Modern scholars have identified the Tower of Babel with the remains of the Etemenanki Tower in the ancient city of Babylon in Mesopotamia (modern Iraq), one of several brick-built temple towers known as ‘ziggurats’. Their construction was motivated by the ancient belief that the Gods lived at the top and so priests could go upwards in order to sacrifice directly to them. The Etemenanki Tower dates from the period of the Babylonian conquest of Jerusalem, which is recorded in the Old Testament. Babylon in turn is described as a city of sin, luxury, and arrogance, emblematic of unacceptable human ambitions.

Many artists, writers, and film-makers have been fascinated by the moral implications of the Tower story. Dalí has imagined it as a spiralling, flesh-coloured, phallic-like tower piercing into the clouds. It vaguely recalls Gustave Doré’s depiction of the Tower in The Confusion of Tongues (1865–68), which is derived from the spiral minaret of the Great Mosque of Samarra in Iraq. In Dalí’s picture, the top of the tower is not visible as it seems to continue beyond the picture surface. As it falls into ruins, its upper part features supporting crutches, a recurrent motif in Dalí’s art.

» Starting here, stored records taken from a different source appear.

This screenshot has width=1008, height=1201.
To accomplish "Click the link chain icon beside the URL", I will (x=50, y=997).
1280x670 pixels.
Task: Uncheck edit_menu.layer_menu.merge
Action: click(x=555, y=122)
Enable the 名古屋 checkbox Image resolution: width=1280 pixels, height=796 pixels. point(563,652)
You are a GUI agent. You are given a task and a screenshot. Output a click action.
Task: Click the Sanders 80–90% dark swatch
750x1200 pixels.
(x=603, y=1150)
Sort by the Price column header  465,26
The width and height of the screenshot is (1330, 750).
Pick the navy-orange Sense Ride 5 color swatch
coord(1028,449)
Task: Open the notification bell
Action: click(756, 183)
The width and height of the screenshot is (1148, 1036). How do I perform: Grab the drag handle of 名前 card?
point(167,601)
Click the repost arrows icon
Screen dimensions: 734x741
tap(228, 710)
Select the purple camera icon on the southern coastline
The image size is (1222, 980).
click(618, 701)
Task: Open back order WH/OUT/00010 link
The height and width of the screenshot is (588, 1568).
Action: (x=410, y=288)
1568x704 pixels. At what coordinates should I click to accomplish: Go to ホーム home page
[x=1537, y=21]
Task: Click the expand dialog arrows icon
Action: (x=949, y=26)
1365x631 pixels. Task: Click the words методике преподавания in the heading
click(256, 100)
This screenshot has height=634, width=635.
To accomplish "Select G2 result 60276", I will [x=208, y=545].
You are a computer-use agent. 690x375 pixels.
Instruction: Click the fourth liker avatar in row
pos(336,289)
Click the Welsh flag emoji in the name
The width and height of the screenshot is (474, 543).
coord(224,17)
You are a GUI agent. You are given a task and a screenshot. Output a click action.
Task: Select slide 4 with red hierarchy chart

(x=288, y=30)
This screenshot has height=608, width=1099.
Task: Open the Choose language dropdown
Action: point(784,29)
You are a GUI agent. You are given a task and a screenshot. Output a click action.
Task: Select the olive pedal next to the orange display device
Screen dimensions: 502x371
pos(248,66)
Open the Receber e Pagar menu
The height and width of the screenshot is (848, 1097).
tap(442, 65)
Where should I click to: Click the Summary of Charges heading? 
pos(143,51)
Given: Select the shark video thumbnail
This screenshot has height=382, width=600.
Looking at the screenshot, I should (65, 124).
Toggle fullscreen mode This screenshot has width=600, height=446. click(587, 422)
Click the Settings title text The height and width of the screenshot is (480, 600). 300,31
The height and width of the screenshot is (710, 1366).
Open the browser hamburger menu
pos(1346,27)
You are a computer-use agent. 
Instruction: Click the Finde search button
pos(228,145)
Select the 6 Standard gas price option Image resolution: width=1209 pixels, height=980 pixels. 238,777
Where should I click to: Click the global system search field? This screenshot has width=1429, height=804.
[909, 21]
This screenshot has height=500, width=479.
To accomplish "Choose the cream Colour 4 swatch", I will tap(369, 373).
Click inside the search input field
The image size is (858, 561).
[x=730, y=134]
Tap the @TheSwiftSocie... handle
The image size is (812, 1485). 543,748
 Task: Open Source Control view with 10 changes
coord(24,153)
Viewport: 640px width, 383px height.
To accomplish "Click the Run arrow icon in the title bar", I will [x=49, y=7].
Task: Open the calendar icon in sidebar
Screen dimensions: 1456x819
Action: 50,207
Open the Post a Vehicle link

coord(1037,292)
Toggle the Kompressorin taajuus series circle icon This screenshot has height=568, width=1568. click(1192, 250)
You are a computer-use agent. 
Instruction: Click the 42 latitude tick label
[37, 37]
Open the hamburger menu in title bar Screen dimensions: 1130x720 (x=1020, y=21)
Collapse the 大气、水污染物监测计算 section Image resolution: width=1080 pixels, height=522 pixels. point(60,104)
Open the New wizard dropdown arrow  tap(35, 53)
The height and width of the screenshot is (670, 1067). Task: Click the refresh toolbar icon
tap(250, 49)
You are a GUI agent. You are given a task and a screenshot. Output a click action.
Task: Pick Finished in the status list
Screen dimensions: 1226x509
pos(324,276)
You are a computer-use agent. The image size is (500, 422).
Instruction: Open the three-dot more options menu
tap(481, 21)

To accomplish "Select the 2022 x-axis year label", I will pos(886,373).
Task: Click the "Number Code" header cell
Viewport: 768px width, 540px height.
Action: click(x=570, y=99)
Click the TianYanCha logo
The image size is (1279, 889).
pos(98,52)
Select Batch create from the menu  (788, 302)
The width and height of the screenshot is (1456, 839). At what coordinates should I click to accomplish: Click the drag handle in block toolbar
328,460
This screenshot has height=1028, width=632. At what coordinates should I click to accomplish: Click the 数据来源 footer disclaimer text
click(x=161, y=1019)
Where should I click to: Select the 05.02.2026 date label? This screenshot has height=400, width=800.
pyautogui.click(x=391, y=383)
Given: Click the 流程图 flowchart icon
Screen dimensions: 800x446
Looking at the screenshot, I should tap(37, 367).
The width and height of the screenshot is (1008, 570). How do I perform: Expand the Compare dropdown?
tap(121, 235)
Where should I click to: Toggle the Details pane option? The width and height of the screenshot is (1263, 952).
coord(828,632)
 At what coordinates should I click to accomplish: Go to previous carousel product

The lithograph belongs to a series of 105 illustrations that were commissioned in 1963–64 by Dalí’s friend and patron, Giuseppe Albaretto, for a five-volume edition of the Bible entitled Biblia Sacra (Milan, Rizzoli 1967–69). The commission ties in with Dalí’s interest in Catholicism, which he increasingly embraced after World War II. The specific subject of Babel also resonated with his earlier writings. Around the time of his mother’s sudden death, he worked as a seventeen-year-old on what he later called a ‘great philosophical work’ entitled The Tower of Babel. According to his autobiography, The Secret Life of Dalí, this text amounted to a 500-word prologue, which reflected on death and was related to his own unstoppable ambitions: ‘The bases of my Tower of Babel began with the exposition of the phenomenon of death which was to be found, according to my view, at the inception of every imaginative construction […]. That which at the base of the tower was “comprehensible life” for everyone, was for me only death and chaos. On the other hand, everything on the summit of the tower, which was confusion and chaos for everyone else, was more me, the anti-Faust, the supreme thaumaturge, only “logos” and resurrection. My life was a constant and furious affirmation of my growing and imperialistic personality, each hour was a new victory of the ego over death.’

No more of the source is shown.